*** Opening Input material ***

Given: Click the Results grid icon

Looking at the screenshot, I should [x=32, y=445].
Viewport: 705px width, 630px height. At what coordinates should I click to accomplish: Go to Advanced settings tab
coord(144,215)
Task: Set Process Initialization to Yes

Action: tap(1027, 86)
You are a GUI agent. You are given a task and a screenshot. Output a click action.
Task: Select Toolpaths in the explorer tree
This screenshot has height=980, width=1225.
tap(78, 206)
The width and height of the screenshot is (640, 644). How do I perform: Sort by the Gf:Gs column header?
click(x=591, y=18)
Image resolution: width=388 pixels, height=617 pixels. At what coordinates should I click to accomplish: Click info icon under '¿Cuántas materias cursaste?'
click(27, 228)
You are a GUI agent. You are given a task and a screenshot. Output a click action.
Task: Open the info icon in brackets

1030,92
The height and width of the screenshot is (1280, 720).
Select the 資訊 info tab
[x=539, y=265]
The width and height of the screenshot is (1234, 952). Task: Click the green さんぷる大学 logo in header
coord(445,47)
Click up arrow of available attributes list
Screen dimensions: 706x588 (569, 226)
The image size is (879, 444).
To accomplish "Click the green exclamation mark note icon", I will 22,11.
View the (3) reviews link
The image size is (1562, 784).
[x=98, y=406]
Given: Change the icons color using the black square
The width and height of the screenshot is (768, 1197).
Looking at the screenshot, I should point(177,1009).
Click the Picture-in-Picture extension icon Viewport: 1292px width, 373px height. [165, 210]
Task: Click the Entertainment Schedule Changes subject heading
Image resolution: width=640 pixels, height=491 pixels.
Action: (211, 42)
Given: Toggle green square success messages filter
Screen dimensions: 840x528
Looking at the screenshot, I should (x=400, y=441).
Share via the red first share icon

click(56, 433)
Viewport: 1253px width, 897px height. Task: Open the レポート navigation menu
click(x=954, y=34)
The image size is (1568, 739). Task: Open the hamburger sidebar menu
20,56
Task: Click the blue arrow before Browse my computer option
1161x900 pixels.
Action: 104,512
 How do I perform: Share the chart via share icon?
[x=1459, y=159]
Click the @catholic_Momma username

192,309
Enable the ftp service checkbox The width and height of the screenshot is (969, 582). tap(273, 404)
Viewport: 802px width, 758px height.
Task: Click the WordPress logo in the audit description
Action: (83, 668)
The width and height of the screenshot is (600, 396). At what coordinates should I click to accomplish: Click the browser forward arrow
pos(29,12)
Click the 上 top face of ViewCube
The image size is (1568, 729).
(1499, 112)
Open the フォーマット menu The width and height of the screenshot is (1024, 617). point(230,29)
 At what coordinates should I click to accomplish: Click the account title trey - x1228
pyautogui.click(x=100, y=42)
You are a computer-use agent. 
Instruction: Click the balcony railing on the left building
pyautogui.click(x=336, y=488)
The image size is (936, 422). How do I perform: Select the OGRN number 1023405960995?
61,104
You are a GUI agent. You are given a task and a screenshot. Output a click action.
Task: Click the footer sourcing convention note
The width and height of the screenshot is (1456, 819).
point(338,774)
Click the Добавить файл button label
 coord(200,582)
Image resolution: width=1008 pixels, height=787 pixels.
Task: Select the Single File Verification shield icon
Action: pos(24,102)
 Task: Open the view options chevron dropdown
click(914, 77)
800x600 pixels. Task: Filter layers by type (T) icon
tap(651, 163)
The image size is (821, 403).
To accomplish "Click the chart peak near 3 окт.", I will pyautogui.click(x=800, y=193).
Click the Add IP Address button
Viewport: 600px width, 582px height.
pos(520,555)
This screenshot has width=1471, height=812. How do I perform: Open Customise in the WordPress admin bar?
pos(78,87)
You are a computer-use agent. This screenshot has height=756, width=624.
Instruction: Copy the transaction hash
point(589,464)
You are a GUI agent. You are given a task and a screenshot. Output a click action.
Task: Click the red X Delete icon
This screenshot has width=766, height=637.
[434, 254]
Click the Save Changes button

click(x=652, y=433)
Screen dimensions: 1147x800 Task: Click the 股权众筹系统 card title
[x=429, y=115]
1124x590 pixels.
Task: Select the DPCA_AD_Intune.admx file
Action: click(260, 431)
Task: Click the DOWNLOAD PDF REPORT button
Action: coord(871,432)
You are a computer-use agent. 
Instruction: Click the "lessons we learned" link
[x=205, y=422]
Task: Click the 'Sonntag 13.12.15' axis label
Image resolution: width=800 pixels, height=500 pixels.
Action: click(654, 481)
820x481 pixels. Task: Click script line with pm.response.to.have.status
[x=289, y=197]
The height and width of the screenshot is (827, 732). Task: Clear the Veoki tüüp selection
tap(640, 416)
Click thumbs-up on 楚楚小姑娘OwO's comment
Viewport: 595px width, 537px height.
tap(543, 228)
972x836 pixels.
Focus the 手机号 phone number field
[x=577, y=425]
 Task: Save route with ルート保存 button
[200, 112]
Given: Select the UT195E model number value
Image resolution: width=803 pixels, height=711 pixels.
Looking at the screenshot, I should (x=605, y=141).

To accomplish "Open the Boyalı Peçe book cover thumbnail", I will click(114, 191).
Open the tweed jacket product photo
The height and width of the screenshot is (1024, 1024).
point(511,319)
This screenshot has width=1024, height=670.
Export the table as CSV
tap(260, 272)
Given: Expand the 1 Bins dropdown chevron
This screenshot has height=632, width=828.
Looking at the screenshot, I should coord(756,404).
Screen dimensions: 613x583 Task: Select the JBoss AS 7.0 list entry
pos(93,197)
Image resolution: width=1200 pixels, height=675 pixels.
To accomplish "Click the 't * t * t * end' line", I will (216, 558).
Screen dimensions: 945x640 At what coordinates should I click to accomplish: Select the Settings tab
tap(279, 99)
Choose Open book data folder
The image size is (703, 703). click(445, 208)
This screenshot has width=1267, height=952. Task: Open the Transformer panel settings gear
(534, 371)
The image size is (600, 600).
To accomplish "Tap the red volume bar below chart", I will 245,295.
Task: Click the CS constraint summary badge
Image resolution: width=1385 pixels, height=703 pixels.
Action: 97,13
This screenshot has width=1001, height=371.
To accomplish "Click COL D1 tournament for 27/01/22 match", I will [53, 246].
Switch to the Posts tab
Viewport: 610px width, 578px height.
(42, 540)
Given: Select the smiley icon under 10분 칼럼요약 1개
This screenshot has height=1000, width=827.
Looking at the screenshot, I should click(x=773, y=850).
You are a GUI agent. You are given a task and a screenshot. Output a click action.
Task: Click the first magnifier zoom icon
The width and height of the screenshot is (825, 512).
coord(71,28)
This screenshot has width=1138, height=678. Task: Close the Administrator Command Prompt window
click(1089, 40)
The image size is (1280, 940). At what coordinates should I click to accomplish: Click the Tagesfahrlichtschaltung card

*** Closing Input material ***

Task description: An exact, complete copy of the lines above from the one with "Select the 資訊 info tab" through the one with "The image size is (879, 444)." is the whole answer.

Exercise solution:
Select the 資訊 info tab
[x=539, y=265]
The width and height of the screenshot is (1234, 952). Task: Click the green さんぷる大学 logo in header
coord(445,47)
Click up arrow of available attributes list
Screen dimensions: 706x588 (569, 226)
The image size is (879, 444).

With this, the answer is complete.